TASK BRIEF: Only a number is wanted here: the count of lines in the entries below that contain the word "computer".

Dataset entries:

============================================================

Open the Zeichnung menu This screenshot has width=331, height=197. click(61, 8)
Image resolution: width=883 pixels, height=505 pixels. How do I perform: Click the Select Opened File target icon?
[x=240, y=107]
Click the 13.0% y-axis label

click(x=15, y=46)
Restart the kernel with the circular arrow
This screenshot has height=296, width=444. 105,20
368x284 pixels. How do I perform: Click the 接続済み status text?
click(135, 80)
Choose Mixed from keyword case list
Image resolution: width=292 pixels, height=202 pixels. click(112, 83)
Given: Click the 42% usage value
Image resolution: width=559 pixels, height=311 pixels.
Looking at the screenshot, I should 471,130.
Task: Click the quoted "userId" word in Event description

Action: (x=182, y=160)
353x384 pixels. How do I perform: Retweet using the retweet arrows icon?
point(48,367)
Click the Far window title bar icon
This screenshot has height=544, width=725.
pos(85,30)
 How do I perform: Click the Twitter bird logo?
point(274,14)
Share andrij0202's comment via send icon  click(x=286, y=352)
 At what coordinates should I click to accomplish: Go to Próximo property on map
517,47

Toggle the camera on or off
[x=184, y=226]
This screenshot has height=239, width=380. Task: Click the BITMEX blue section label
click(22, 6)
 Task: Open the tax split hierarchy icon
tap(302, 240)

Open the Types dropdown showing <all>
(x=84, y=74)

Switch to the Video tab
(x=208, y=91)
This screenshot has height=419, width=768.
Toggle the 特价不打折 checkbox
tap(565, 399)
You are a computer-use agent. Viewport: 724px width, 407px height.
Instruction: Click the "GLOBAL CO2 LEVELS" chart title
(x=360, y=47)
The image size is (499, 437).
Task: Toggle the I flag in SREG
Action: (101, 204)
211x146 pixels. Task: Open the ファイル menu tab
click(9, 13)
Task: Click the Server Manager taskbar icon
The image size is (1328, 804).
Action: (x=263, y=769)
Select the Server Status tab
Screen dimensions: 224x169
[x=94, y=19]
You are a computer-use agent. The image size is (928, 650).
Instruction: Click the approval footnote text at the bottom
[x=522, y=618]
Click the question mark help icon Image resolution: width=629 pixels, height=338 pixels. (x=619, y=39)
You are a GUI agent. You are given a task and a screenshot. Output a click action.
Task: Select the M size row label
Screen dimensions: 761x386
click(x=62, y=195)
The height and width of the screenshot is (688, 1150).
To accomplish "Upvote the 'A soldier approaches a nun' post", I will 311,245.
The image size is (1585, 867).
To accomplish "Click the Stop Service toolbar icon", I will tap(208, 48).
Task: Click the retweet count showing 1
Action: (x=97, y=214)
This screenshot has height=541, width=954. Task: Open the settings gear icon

============================================================

SOLUTION BELOW: 2